▶

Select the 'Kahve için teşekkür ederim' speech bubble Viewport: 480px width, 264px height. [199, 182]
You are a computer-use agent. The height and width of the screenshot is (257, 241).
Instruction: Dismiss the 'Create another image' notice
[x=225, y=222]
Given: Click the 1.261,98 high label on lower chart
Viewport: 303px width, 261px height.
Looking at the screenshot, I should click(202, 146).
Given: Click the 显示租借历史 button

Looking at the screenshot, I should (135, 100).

◀
▶

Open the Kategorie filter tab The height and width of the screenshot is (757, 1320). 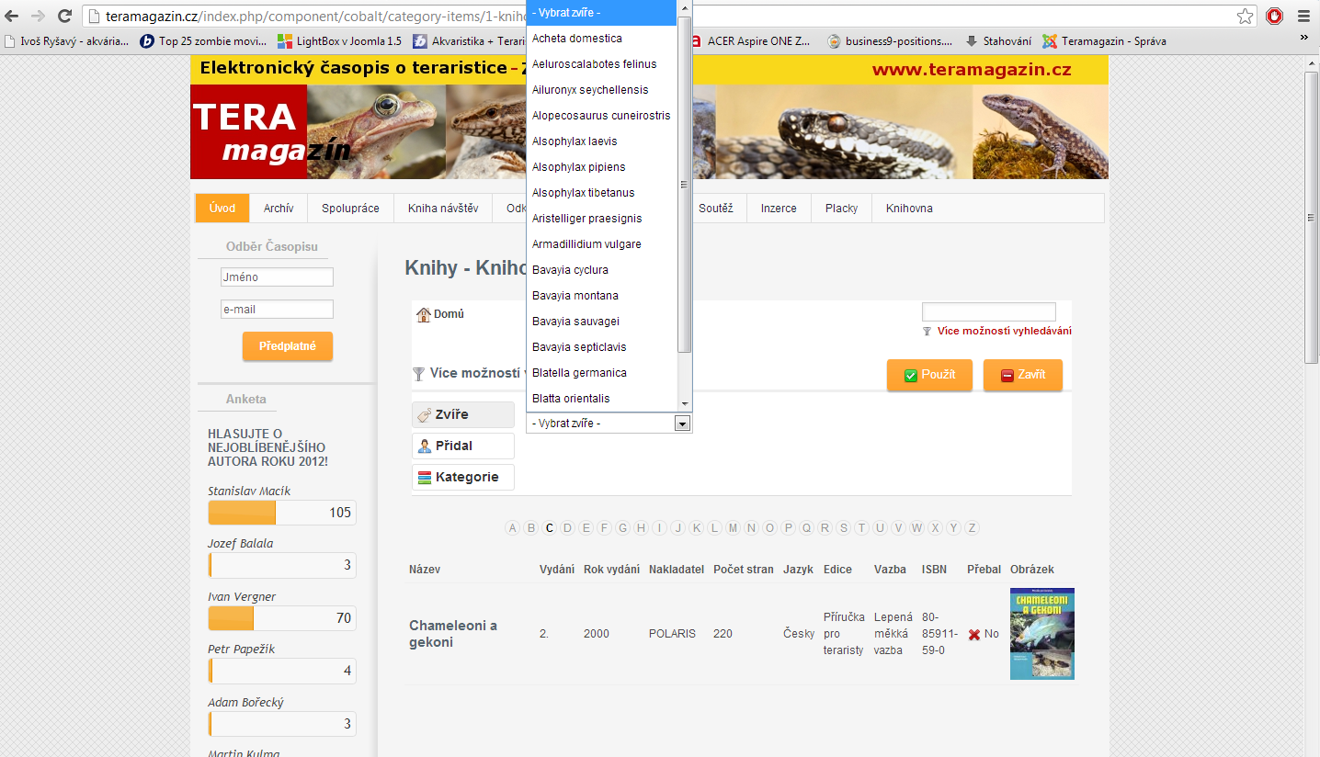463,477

◀

In the data above, find the line that contains "You are a computer-use" and the line that contains "Given: Click the 1.261,98". Repeat exactly those lines and every line between them, and only those.

You are a computer-use agent. The height and width of the screenshot is (257, 241).
Instruction: Dismiss the 'Create another image' notice
[x=225, y=222]
Given: Click the 1.261,98 high label on lower chart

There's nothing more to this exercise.